_Exercise objective_: Return all the items below line for line, leaving out the pictures.

_Given data_:
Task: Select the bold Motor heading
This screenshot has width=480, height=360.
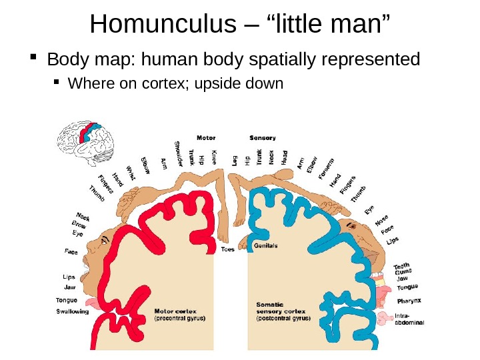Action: [205, 138]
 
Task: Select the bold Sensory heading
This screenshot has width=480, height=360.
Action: [262, 138]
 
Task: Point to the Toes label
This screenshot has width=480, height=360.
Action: [227, 250]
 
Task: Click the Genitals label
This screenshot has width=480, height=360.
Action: [266, 245]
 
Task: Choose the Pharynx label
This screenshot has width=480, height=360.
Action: [410, 301]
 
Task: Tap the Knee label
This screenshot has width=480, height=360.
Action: [214, 157]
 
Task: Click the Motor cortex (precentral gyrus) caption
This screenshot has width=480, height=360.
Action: [179, 315]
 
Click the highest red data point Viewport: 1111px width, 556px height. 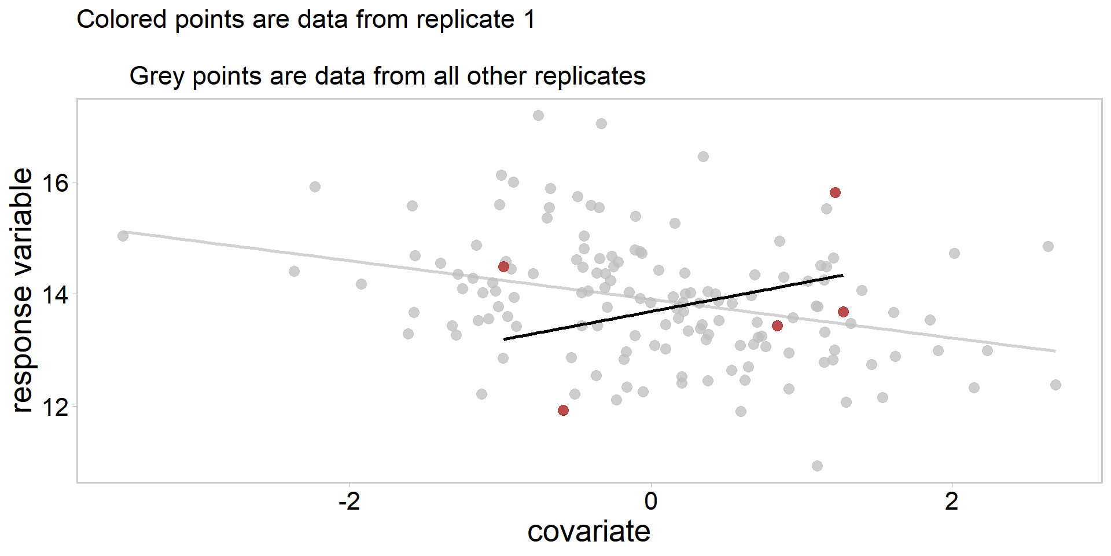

_Solution to this exercise_:
Task: Select the bold Motor heading
This screenshot has width=480, height=360.
Action: [205, 138]
 
Task: Select the bold Sensory heading
This screenshot has width=480, height=360.
Action: [262, 138]
 
Task: Point to the Toes label
This screenshot has width=480, height=360.
Action: [227, 250]
 
Task: Click the Genitals label
This screenshot has width=480, height=360.
Action: [266, 245]
 
Task: Choose the Pharynx label
This screenshot has width=480, height=360.
Action: [410, 301]
 
Task: Tap the Knee label
This screenshot has width=480, height=360.
Action: [214, 157]
 
Task: Click the Motor cortex (precentral gyrus) caption
This screenshot has width=480, height=360.
Action: [179, 315]
 
Click the highest red data point Viewport: 1111px width, 556px height. 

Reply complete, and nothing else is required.